La réponse n’est-elle pas de lutter contre les obstacles de la persécution financière et commerciale des États-Unis pour essayer de ne pas laisser la majorité de la population sans protection et abandonnée à son sort?

Comme l’a exprimé l’activiste nord-américaine Medea Benjamin, le blocus est la cause fondamentale des carences qui affectent le peuple cubain.

Quand la Covid-19 provoque un cri mondial de solidarité et de coopération, le gouvernement des États-Unis maintient une politique qui tente d’étrangler l’économie cubaine, a averti Benjamin, cofondatrice de l’organisation pacifiste Code Pink (Code Rose) dans des déclarations par Internet à Prensa Latina.

Pour elle, il est criminel que le président Biden maintienne les sanctions cruelles contre Cuba alors qu’il pourrait, d’un coup de plume, lever toutes les mesures coercitives imposées par Donald Trump (2017-2021).

Cependant, a-t-elle ajouté, il privilégie des calculs politiques grossiers qui ont trait à l’agenda interne au bien-être de 11 millions de Cubains.

Près de six mois après son arrivée à la Maison Blanche, le mandataire démocrate ne donne toujours aucun signe d’un changement de politique promis envers Cuba et, au contraire, il maintient en vigueur les 243 mesures coercitives imposées par Trump, qui ont conduit le blocus à l’extrême.
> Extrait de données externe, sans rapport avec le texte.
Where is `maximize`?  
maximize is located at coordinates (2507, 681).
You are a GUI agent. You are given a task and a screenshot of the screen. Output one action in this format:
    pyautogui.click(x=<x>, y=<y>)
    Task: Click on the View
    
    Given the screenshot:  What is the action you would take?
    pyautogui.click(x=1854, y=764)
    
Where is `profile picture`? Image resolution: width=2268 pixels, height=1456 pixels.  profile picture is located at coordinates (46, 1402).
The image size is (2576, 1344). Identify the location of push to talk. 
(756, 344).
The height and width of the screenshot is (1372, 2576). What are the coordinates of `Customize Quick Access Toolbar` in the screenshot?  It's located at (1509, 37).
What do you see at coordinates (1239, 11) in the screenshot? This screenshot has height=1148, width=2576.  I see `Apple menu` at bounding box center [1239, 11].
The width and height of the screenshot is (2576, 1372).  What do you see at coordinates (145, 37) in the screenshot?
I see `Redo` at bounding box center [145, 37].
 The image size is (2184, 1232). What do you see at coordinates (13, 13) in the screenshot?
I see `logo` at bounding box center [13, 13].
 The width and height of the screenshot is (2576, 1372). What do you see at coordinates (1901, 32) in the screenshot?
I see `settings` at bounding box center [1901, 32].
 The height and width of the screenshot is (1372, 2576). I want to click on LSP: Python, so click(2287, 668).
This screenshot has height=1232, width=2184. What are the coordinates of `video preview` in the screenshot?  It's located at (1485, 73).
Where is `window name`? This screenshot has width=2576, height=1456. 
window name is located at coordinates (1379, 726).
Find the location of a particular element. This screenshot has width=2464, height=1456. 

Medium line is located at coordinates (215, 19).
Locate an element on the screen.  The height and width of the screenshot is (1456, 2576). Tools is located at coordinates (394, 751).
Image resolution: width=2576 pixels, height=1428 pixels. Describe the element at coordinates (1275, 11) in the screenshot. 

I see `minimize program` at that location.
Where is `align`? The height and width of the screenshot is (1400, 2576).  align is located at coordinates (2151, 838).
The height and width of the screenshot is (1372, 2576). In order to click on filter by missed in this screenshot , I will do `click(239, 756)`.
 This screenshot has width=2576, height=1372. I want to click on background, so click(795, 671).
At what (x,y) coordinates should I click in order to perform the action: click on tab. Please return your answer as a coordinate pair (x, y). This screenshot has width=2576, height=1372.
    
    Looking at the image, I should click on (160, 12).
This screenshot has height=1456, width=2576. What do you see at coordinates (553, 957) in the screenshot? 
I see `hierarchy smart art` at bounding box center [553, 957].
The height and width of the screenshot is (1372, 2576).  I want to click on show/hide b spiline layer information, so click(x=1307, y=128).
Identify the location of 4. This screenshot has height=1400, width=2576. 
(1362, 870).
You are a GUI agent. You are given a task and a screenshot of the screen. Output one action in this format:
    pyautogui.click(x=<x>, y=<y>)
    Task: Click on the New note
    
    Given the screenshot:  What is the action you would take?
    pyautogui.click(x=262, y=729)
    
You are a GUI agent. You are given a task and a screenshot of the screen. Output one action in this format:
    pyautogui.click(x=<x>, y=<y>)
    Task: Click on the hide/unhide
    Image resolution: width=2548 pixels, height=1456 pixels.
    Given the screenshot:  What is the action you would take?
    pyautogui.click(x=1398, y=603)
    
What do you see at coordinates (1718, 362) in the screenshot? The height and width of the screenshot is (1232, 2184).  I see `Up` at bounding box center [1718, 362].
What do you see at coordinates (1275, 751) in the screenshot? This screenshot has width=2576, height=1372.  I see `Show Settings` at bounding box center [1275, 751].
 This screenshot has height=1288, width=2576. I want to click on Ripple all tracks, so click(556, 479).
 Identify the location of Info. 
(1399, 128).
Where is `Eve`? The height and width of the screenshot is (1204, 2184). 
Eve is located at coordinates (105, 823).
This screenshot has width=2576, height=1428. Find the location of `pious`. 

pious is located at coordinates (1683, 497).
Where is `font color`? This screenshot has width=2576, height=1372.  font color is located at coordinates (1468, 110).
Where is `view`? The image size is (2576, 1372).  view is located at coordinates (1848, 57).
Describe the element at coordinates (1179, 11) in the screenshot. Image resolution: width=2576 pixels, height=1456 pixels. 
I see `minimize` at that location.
Des analystes suggèrent que Biden est sur le pilote automatique que son prédécesseur républicain a laissé, car il n’y a pas eu de changement dans la politique bilatérale et ils alertent que de janvier à ce jour des dispositions ont été prises qui confirment cette ligne dure de Trump : comme l’inscription au Registre fédéral d’un pays non terroriste sur la liste des pays parrainant ce fléau.

L’administration Biden a également confirmé dans un nouveau rapport publié en mai la décision frauduleuse de Trump d’inscrire Cuba sur une liste de pays qui ne coopèrent pas dans la lutte contre le terrorisme et l’a en outre inscrit dans une autre liste unilatérale sur la traite des personnes.

Le texte infâme du rapport accuse injustement Cuba de traite des êtres humains et cherche à déformer la véritable nature des programmes de coopération en matière de santé de l’île, estiment des sources diplomatiques.

Les menaces spécifiques et les recommandations trompeuses adressées une par une aux nations qui ont des accords de coopération avec Cuba n’ont pas non plus manqué .

En outre, le 25 juin, les États-Unis ont libéré le terroriste Eduardo Arocena, ayant assassiné de sang-froid le diplomate cubain Félix Garcia, le 11 septembre 1980, dans les rues de New York.

De fait, parmi ses actes criminels commis contre Cuba figure également la provocation de l’épidémie de dengue hémorragique qui a éclaté à la fin du mois de mai 1981 et qui a touché plus de 344 200 personnes, causant la mort de 158 personnes, dont 101 enfants.